Guzmán no fue narcoterrorista ni loco; el problema a dilucidar es cómo tuvo éxito abriendo una ruta de sangre que no se ha extinguido, aunque él mismo se haya rendido y llamado a la paz.
Para empezar, la violencia política venía de atrás. Se empleaba para reprimir rebeliones de los de abajo contra el orden establecido. La cuenta de caídos en conflictos sociales es enorme y se remonta a tiempos inmemoriales. Ese abuso quiso ser remediado por un grupo que se asumió como justiciero; sintieron que eran convocados por la historia para implantar la igualdad en la tierra. Asumieron el maoísmo buscando repetir la experiencia de China prerrevolucionaria.
Así, Sendero nació presa de un fuerte dogmatismo, identificando deseo y realidad. El Perú “debía” parecerse a China porque ellos “querían” seguir a Mao. El sentirse llamados a implantar la justicia y su aceptación de manera dogmática fue fundamental para elaborar un pensamiento que alentaba la violencia.
El maoísmo fue un ingrediente clave. En la China antigua, la lucha política se resolvía a través de la guerra. Así había sido en tiempos del imperio y lo siguió igual en la etapa republicana, estremecida por la invasión japonesa. Nunca hubo democracia y el poder era hijo de la guerra.

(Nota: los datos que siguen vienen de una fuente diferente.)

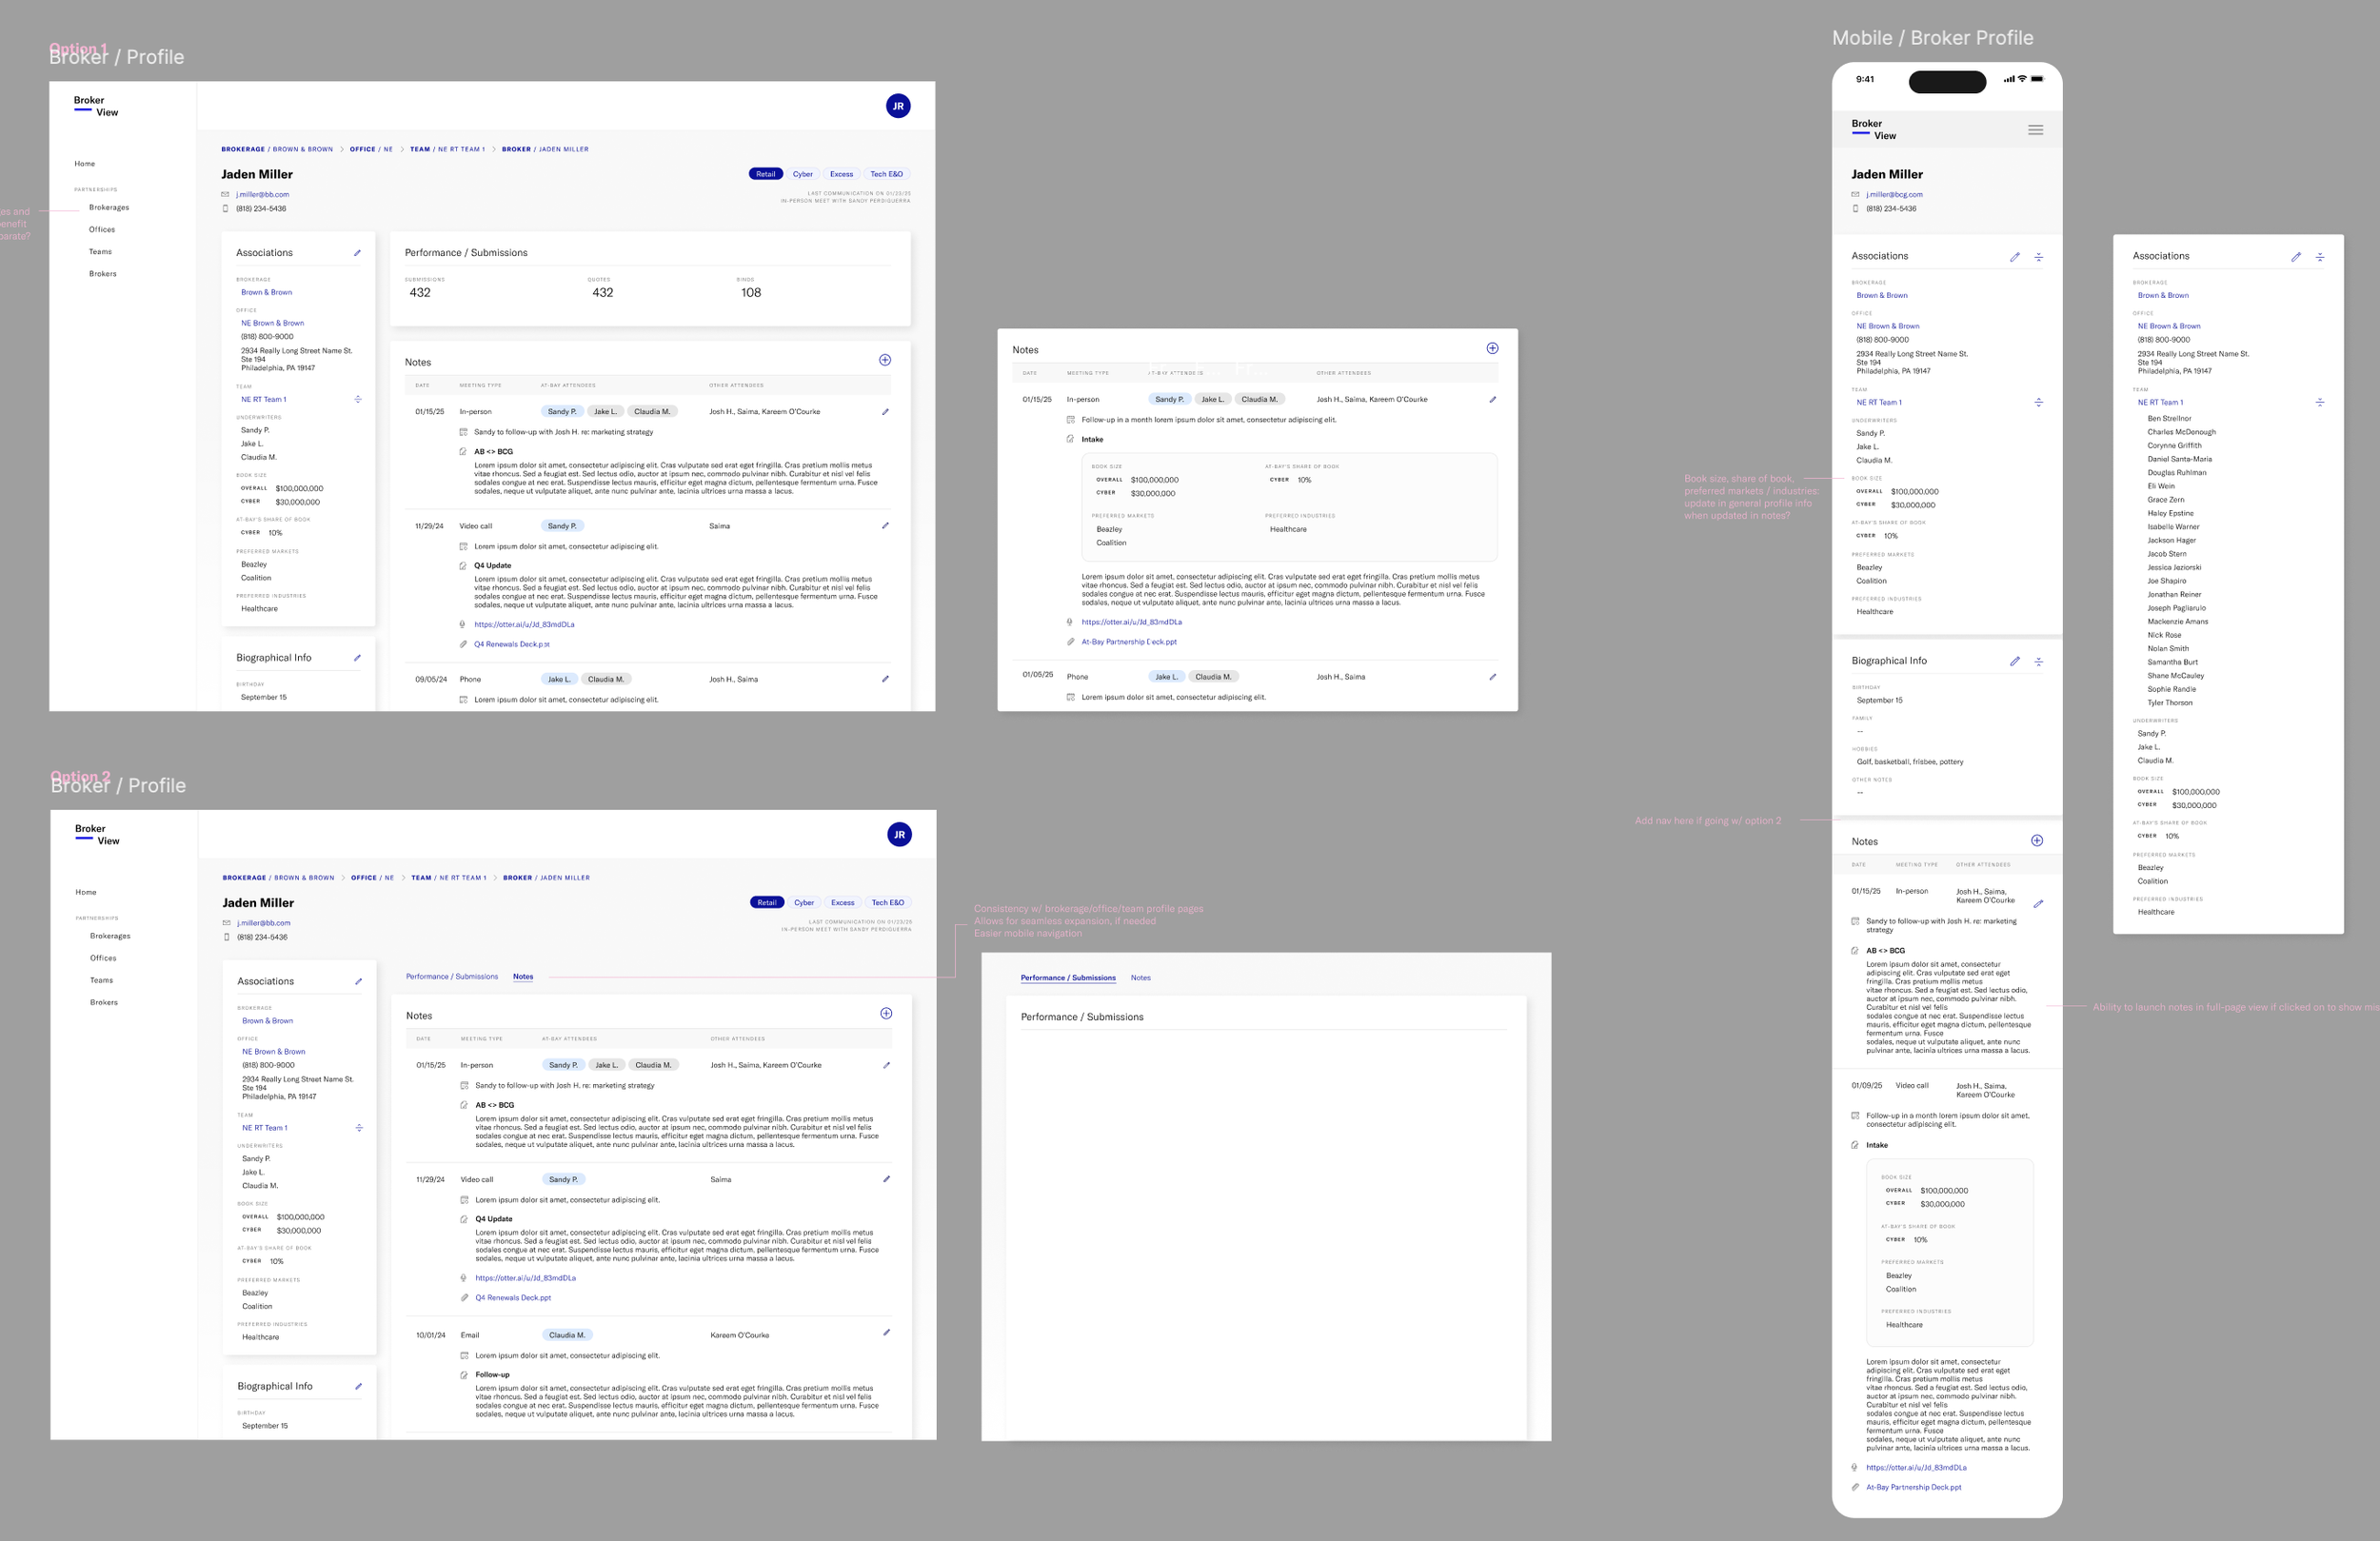
Task: Select Brokerages in the Option 1 sidebar
Action: 109,207
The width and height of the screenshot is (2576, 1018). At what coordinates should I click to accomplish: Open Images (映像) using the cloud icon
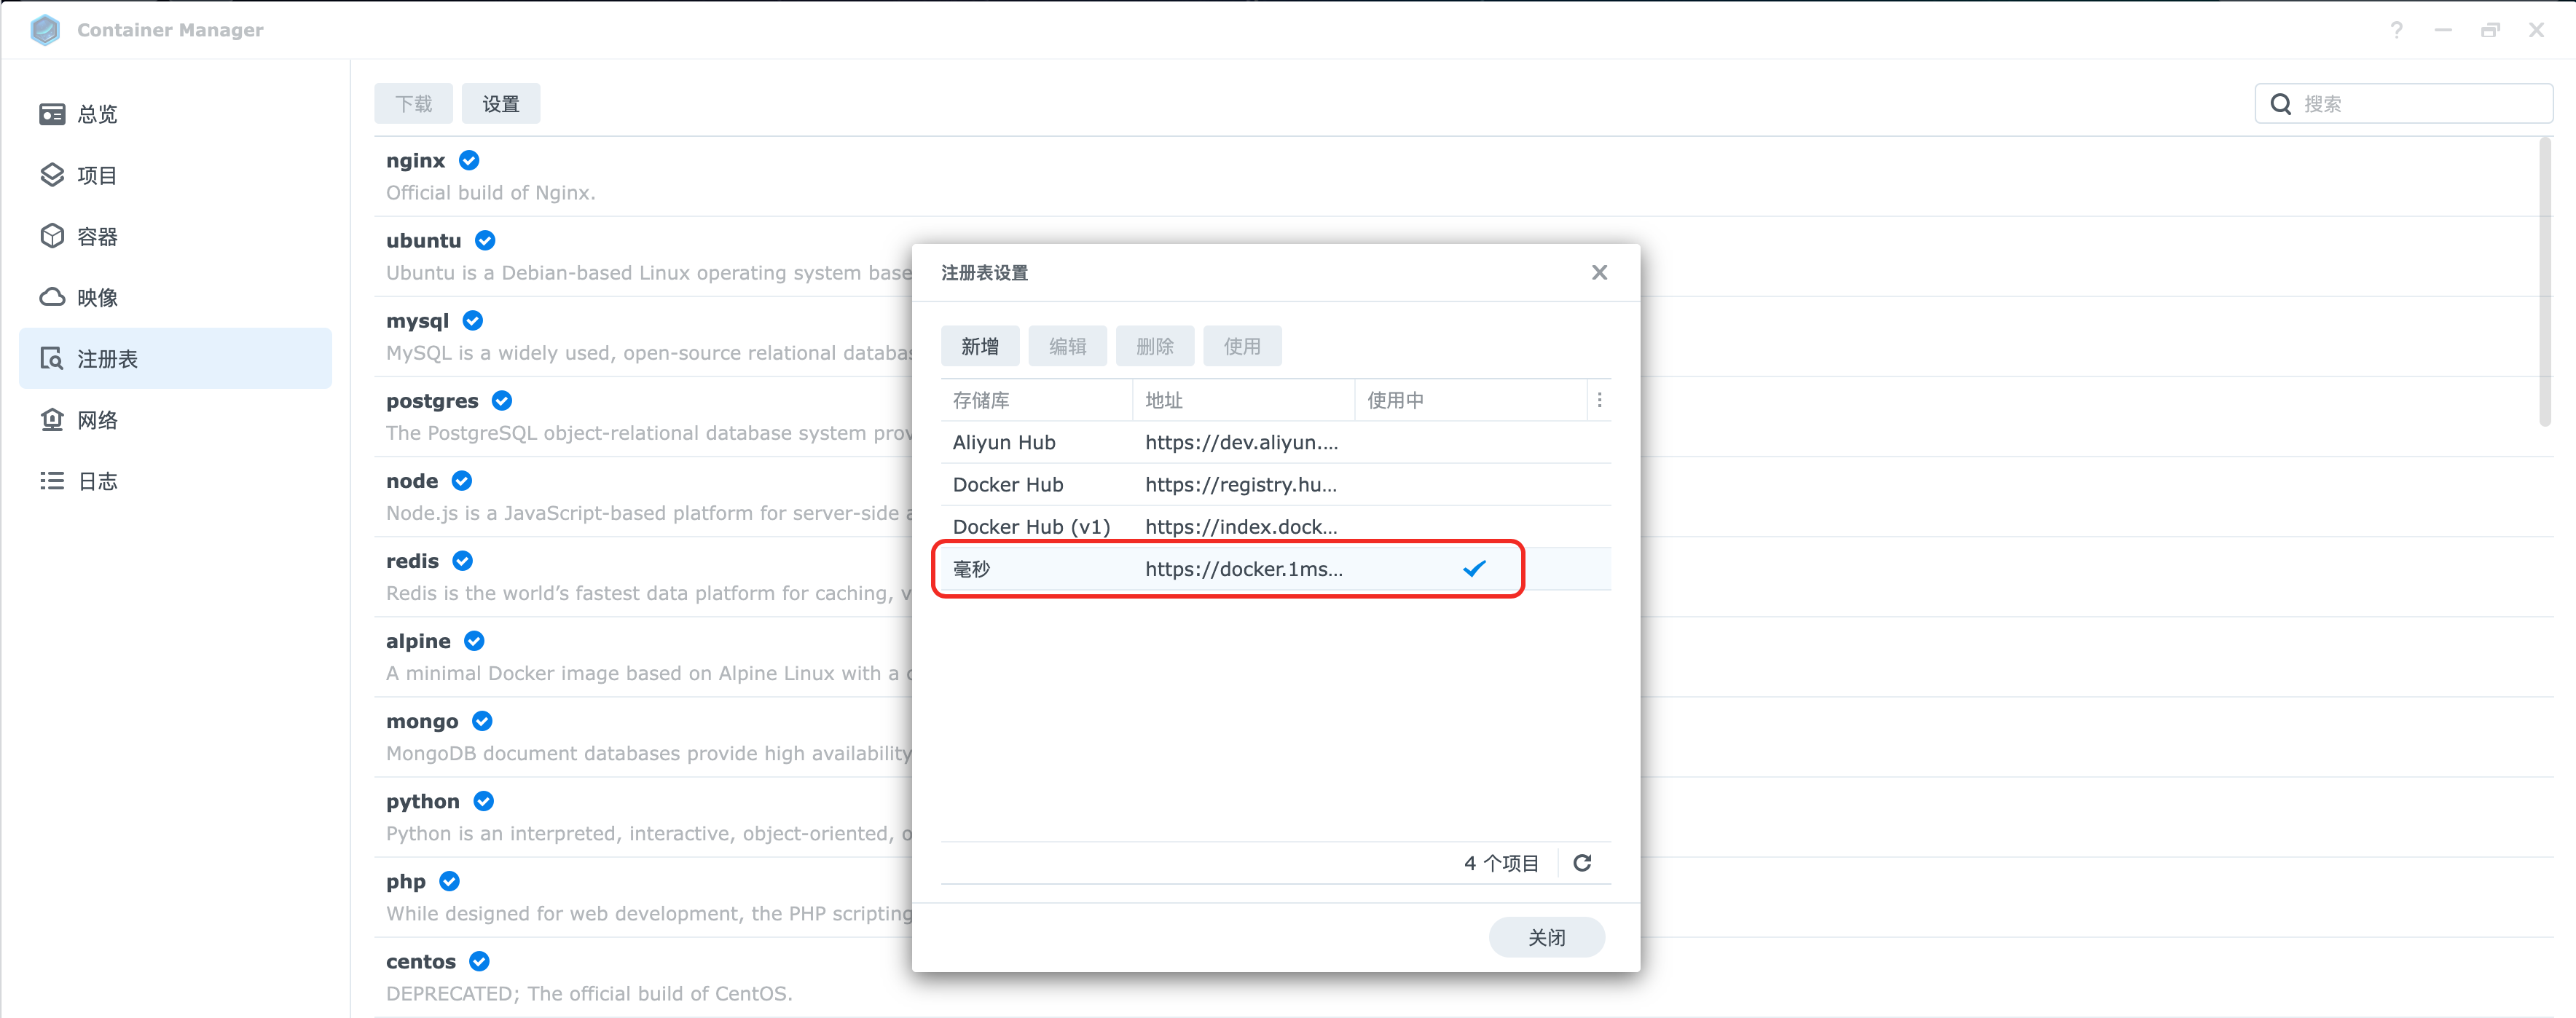(52, 297)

Entonces, Sendero decidió que debía declarar una guerra contra el Estado peruano, donde en forma inevitable habría muertos, puesto que los hay en todo conflicto. La violencia fue justificada porque para hacer avanzar el carro de la historia hay que pagar un costo en seres humanos. “La destrucción precede al renacer de la vida”.
Los dirigentes del CC de Sendero no calzan con la imagen del resentido social que actúa en venganza por humillaciones que ha recibido. Por el contrario, son intelectuales de clase media, muchos provincianos y relativamente bien formados, que abrazaron ideas justificatorias de la muerte como doloroso paso para arribar al comunismo, el reino de la justicia y la igualdad.
Al entrar en guerra, Guzmán elaboró dos conceptos claves que explican los hechos siguientes. El primero es “batir” y consiste en abrirse paso al control político de una localidad aplicando violencia contra los representantes del viejo Estado. Sendero llegaba a una aldea y amenazaba a la autoridad, lograba que huyera o directamente lo asesinaba, e imponía un comité popular en su reemplazo.
El segundo concepto fundamental fue la “cuota de sangre”. Según su entender, habría caídos y buena parte serían sus propios seguidores. No es fácil matar en la sociedad campesina, inmediatamente los amenazados responden con igual violencia y la guerra senderista se tradujo en una cadena de venganzas. Hasta que entraron las FFAA apoyando a un bando contra otro y los Andes fueron una carnicería. Los muertos de Accomarca hablan por unos y los de Lucanamarca por otros
Guzmán transformó a sus seguidores en kamikazes que estaban dispuestos a matar y también a ser matados. Ahí residió su poder mortífero y su enorme capacidad destructiva, que causó 70.000 víctimas. Por ello, la pieza clave del entramado es el llamado “pensamiento Gonzalo”, que sintetiza una ideología de muerte que sigue rondando en el país. Mientras los “acuerdistas” no renuncien explícitamente a ese pensamiento, es difícil creer su proclamada voluntad de integrarse a la democracia.
Por su parte, el Sendero de 1980 a 1992 generó una situación nueva donde la vida vale poco. La violencia política se ha proyectado en la delincuencial alentada por el narcotráfico. En esta etapa, que vivimos hasta hoy, los renegados del Sendero histórico se han refugiado en las zonas cocaleras manteniendo vivo el mito de alcanzar el paraíso sembrando la muerte.